Five years ago I lost my mother. It was a frigid Massachusetts February morning and the snow was nearly as deep as I am tall. February 7th, 2011. My father wanted to wait for a beautiful Spring day to bury her ashes. He chose Saturday, May 7th, the day before Mother's Day. It was fitting. The day was gorgeous - sunny, 70 degrees, the flowers were blooming. We couldn't ask for more. What I didn't know then was that was the last time I would see my father too. Exactly one week later he went to the hospital and had a massive heart attack.
In the 5 years since I've thought about both my parents. In the process I've learned more about them, myself and how much I was missing out on right under my nose. Perhaps you're missing out too.
Even though my parents are gone I'm learning more than ever from them.
I am my parents - just not how I feared. Most people I know have grown up wanting to make sure they aren't like their parents, at least in some ways. I was no exception. I certainly had a long list of things I was going to do different and how I was going to be different. And being ambitious and focused I went on and did everything different I said I would. I see now it didn't matter. It's only the surface that's different. What I value and like best about me turns out to be who they were.

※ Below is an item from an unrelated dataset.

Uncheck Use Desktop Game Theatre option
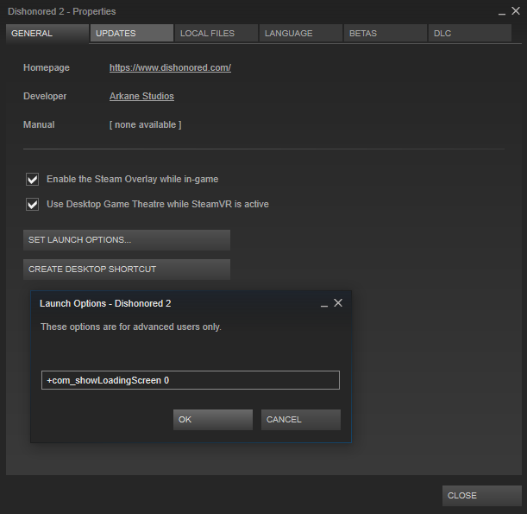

Learn from their regrets and don't repeat them. My parents had a strong case of the OnceI's - Once save enough I'll retire. Once I retire I'll see the Grand Canyon. Once the kids are gone we'll travel. The list is long. My parents were responsible. They were focused on family. They loved that. But they also never did anything they dreamed of.
After reading all of this hopefully this last point makes sense.
Relationships transcend death. A relationship is more than two physical people interacting. I'm not talking about talking to ghosts either. I'm talking about the part of a relationship that occurs in your brain. Embedded in my memory is a whole lot more information about my parents, the choices they made, their values and a lot of what they did. I wasn't aware of it until I found answers to how to respond to some work and family situations coming from my memories and extrapolating a response. At first I thought I was being clever. Turns out I had already experienced a similar situation and that my viewpoint was different.
If your mother is still here, spend some time with her. Develop your relationship. Learn from her experiences. Maybe you agree and maybe not. You never know the value you will have in the future.
And if you're mother has passed away, spends some time remember her and how she influenced you to be the person you are today.
Please feel free to share your thoughts and experiences.